Using the records below, transcribe word for word the stretch from the line that contains "Click Create a" through the line that contains "You are a computer-use agent. The", both end lines included, and nothing else.

[[ Materials provided open ]]

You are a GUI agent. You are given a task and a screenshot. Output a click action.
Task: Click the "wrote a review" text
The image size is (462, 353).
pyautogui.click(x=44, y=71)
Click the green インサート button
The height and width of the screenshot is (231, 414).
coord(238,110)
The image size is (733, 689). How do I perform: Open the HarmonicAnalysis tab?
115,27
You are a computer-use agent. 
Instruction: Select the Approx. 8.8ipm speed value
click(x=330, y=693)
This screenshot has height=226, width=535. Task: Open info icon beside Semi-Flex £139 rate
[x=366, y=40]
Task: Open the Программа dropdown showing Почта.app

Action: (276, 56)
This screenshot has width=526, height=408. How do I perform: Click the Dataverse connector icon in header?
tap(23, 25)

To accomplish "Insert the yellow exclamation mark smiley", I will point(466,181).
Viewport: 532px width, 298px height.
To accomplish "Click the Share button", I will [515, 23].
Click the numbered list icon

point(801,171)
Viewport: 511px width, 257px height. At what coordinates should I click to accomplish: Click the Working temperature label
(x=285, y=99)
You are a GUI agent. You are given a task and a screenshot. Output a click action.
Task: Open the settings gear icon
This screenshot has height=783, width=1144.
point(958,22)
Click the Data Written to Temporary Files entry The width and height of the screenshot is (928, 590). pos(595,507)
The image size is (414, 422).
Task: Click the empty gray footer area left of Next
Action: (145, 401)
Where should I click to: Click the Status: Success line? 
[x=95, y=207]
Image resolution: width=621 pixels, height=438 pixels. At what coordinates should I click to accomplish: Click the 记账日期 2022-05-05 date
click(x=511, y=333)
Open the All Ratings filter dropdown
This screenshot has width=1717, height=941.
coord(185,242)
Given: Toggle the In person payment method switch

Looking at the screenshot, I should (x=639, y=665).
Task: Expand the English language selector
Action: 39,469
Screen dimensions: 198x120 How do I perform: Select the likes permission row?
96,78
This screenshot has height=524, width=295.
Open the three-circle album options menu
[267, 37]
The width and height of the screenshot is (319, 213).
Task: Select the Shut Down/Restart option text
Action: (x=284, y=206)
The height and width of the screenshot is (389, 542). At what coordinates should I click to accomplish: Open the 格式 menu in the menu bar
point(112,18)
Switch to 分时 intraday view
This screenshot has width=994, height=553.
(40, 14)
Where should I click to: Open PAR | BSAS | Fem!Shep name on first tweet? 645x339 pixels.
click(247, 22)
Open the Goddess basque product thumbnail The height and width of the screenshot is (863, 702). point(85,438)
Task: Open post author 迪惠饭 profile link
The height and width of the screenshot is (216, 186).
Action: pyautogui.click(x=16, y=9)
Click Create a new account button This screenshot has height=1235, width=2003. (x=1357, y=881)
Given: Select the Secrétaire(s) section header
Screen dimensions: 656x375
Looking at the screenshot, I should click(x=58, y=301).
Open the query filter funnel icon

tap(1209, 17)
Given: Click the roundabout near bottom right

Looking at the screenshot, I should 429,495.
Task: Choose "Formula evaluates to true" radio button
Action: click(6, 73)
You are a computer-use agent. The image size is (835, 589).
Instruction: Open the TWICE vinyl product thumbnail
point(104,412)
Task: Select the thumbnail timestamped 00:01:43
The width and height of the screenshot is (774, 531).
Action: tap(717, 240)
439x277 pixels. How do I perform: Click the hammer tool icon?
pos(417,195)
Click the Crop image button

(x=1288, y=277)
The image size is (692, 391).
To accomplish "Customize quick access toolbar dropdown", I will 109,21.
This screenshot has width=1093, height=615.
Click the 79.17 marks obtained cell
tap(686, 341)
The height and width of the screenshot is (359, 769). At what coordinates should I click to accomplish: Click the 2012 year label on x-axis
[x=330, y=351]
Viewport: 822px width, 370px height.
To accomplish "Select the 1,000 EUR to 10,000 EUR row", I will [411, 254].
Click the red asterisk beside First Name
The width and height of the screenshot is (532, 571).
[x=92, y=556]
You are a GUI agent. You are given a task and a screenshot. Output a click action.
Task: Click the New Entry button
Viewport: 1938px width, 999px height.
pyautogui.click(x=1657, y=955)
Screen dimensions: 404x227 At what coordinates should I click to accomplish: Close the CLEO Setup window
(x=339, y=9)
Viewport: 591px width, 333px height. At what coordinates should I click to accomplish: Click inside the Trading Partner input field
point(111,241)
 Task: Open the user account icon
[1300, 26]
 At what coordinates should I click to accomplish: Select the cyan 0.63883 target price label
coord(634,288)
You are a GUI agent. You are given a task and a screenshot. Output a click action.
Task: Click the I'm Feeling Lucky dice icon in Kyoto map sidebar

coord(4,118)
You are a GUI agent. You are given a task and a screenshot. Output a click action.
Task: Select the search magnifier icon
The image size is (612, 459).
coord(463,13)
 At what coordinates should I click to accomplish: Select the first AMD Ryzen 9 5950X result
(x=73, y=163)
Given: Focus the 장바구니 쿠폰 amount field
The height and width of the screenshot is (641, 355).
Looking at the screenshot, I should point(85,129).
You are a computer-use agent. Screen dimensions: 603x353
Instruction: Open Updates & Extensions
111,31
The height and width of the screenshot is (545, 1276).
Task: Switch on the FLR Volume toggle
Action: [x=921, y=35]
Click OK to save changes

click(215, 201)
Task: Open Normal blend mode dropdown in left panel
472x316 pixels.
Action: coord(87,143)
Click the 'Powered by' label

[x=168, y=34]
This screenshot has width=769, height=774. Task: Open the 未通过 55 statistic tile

[[ Materials provided closed ]]

## Your response
Click Create a new account button This screenshot has height=1235, width=2003. (x=1357, y=881)
Given: Select the Secrétaire(s) section header
Screen dimensions: 656x375
Looking at the screenshot, I should click(x=58, y=301).
Open the query filter funnel icon

tap(1209, 17)
Given: Click the roundabout near bottom right

Looking at the screenshot, I should 429,495.
Task: Choose "Formula evaluates to true" radio button
Action: click(6, 73)
You are a computer-use agent. The image size is (835, 589).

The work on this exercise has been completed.